А в том, что там действительно был просвет в двенадцать дюймов, или, может, десять или четырнадцать. В общем, достаточно. Достаточно — если б он попробовал проскочить сразу, как только увидел эту щель. Но он ведь этого не сделал, так ведь? А когда он наконец решился, просвет сократился дюймов до трех-четырех — совершенно недостаточно ночью, в дождь, на скорости сорок миль в час. Совершенно недостаточно.

Вопрос: а как отсчитывать время в такой момент? Ответ: шириной оставшегося просвета. И он снова и снова прокручивал в голове эти мгновения; снова и снова они, надеясь проскочить, ударялись об ограждение и неизбежно врезались в тот «Форд».

А все потому, что он не сразу решился.

А почему — ПОЖАЛУЙСТА, ОБРАТИТЕ ВНИМАНИЕ, МИСТЕР ШАФЕР! — почему он не сразу решился?

Ну что ж, классная современная техника теперь позволяет нам проследить, что именно думал водитель в течение ТЫСЯЧНЫХ ДОЛЕЙ — прелестное выражение! — секунды: между тем мгновением, когда он УВИДЕЛ, и тем, когда он начал РЕАГИРОВАТЬ. «Между влечением и содроганием», как это столь «удачно» выразил м-р Элиот[4].

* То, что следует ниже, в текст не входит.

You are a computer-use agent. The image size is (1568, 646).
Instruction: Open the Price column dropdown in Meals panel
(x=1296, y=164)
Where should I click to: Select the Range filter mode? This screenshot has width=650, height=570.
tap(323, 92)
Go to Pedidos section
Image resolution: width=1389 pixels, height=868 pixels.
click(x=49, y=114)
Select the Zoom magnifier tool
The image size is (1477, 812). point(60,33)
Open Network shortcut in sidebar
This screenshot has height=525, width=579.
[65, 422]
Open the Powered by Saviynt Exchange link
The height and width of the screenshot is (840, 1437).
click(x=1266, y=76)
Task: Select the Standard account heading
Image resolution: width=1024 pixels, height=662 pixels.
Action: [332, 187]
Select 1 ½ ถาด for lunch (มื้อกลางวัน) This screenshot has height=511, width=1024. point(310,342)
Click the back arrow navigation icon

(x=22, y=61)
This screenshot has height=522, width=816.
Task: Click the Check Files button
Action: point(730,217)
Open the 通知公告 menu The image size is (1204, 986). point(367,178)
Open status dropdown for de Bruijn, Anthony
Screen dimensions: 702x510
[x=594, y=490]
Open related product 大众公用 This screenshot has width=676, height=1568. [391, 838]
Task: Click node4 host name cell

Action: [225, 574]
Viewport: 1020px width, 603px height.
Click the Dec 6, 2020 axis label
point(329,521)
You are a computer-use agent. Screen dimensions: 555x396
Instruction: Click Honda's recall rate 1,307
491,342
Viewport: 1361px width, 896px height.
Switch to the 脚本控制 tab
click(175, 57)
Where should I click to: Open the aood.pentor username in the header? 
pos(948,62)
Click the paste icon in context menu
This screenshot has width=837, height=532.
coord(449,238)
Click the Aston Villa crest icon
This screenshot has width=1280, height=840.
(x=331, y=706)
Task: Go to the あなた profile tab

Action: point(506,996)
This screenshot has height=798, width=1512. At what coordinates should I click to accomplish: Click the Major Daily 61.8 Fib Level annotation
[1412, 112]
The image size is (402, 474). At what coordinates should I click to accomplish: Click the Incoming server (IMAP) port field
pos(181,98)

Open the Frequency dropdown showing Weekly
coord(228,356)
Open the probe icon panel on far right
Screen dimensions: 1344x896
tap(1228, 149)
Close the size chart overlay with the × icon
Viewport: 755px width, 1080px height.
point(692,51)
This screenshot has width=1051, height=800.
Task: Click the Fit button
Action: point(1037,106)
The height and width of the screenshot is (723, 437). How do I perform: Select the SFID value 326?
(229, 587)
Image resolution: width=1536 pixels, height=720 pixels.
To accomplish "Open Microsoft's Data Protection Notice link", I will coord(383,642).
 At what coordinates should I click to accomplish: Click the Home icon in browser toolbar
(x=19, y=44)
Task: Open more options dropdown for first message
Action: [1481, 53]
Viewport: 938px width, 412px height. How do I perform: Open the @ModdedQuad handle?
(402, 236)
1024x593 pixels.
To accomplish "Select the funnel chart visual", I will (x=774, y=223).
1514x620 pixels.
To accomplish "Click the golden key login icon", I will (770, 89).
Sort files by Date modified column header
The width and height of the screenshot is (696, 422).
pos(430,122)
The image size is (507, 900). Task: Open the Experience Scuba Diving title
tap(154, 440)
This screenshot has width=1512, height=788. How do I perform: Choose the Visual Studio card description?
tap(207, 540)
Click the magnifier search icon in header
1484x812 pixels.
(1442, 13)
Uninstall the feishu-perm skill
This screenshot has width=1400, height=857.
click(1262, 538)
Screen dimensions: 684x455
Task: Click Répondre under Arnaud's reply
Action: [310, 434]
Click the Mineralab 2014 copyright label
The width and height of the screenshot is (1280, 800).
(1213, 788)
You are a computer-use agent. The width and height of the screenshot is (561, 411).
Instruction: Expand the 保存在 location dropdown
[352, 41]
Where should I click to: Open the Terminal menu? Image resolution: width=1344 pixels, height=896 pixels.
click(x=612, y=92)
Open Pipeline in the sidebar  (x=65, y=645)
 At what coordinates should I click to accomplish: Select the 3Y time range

И где здесь, если посмотреть внимательно, было «влечение»?

И ведь главное, нельзя с уверенностью утверждать: Да, это самая что ни на есть случайность (шел дождь, в конце концов!), поскольку при тщательном сопоставлении данных все-таки вроде бы можно обнаружить в ответах водителя некую любопытную лакуну.

Но он ведь бросился в эту щель, да, бросился! И, если быть честными, — да уж, пожалуйста, давайте будем честными! — куда быстрее многих, окажись они на его месте. Но ДОСТАТОЧНО ли быстро — вот ведь в чем загвоздка! Разве он НЕ МОГ быстрее?

Возможно — это всего лишь гипотеза, и все же! — он сознательно промедлил эту тысячную долю секунды — вряд ли больше, нет, не больше, и все же! — потому, что не был окончательно уверен, что ХОЧЕТ в эту щель бросаться? «Между влечением и содроганием». А КАК ВЫ ДУМАЕТЕ, МИСТЕР ШАФЕР? Не было ли здесь самой маленькой, малюсенькой проволочки в плане влечения?

Совершенно точно. В самое яблочко. И вот — приемный покой больницы Св. Михаила.